By contrast, Mitsubishi has decided to only let apps talk to cars via the onboard wi-fi. Unfortunately, said Mr Munro, there were serious shortcomings with the way the wi-fi has been set up.
To begin with, said Mr Munro, the format for the name of the access point on the car is very distinct. This has led to the location of many Mitsubishi hybrids being logged on websites that gather the names of access points.
“Some were spotted while driving and others when parked at their owner’s house,” wrote Mr Munro in a blog outlining his findings. “A thief or hacker can therefore easily locate a car that is of interest to them.”
Although Mr Munro owned the vehicle, he and his colleagues at Pen Test Partners security firm carried out their investigation as if they had no special access to it. This involved using well-known techniques that let the researchers interpose themselves between car and owner and watch data as it flowed between the two.
The team used this access to replay commands sent to an Outlander allowing them to flash the lights, tweak its charging settings and drain the battery.
Mr Munro said he was “shocked” to find out that he could also turn off the car alarm via this replay attack.
A thief who is sure the alarm could not go off would have plenty of time to use other techniques to unlock a car and gain entry, he said.
A history of car hacking
The Mitsubishi Outlander is the latest in a series of cars that have been found wanting when it comes to security.
Chrysler’s 2014 Jeep Cherokee, the Tesla Model S and the Nissan Leaf have all been shown to be vulnerable to hack attacks of different degrees of severity.
The most startling was the attack staged on the Jeep which allowed the researchers to take control of the vehicle remotely. The discovery led to 1.4 million vehicles being recalled for a software update.
Security researchers fear that the more cars get connected to phones and the web, the more holes will be found.
But car makers are always playing catch-up when it comes to security as it takes far longer to develop a vehicle than it does to find, expose and share the flaws in their onboard computer systems.
“Once unlocked, there is potential for many more attacks,” he said. “The on-board diagnostics port is accessible once the door is unlocked.”

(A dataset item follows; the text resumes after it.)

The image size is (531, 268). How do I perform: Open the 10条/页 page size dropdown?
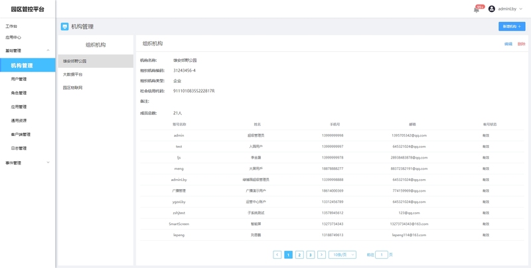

Access to the diagnostics port could allow thieves to connect customised hardware that would let them start the car, suggested Mr Munro.
A demonstration of the problems with the on-board wi-fi was given to Mitsubishi in the UK on 3 June where the bugs were shown to still work on the latest version of the app.

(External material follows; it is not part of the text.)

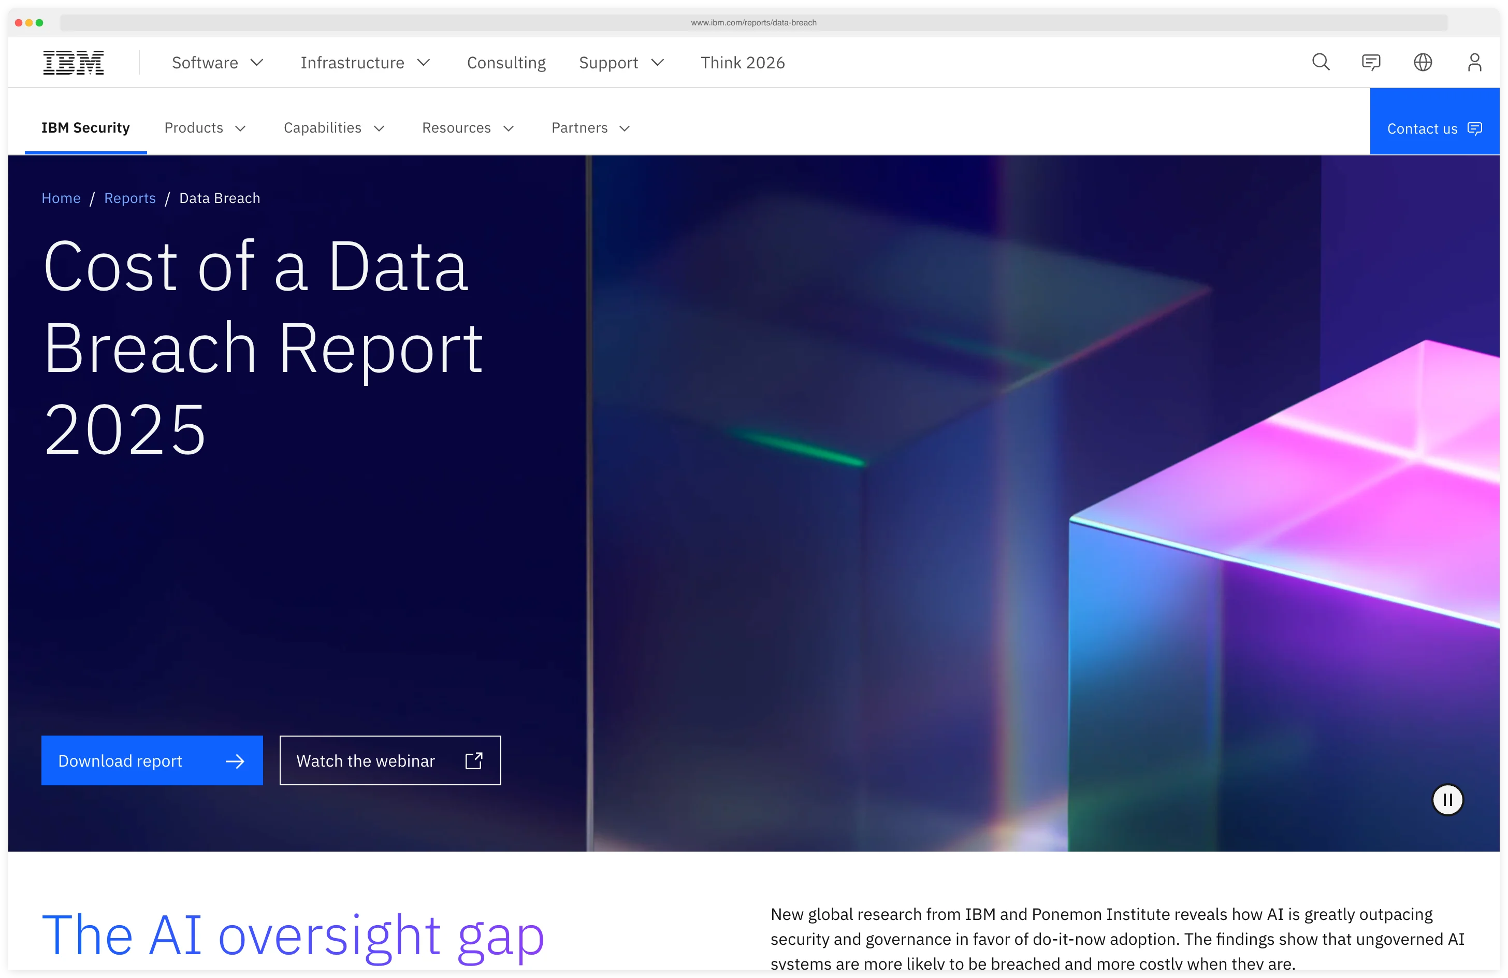Click the browser address bar
The height and width of the screenshot is (978, 1508).
click(753, 22)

Mr Munro said he had been impressed by the cooperation he had received from Mitsubishi in exploring the bugs and seeking ways to fix them.
In a statement, Mitsubishi said: “This hacking is a first for us as no other has been reported anywhere else in the world.”
It said it “took the matter seriously” and was keen to get Mr Munro talking to its engineers in Japan to understand what he found and how it could be remedied.
It added that although the bugs were “obviously disturbing” the hack only affected the car’s app and would give an attacker limited access to the vehicle’s systems.
“It should be noted that without the remote control device, the car cannot be started and driven away,” it said.
While Mitsubishi investigated it recommended that owners deactivate their onboard wi-fi via the “cancel VIN Registration” option on the app or by using the remote app cancellation procedure.
A longer-term fix would require some action from Mitsubishi, said Mr Munro.
“New firmware should be deployed urgently to fix this problem properly, so the mobile app can still be used,” he said.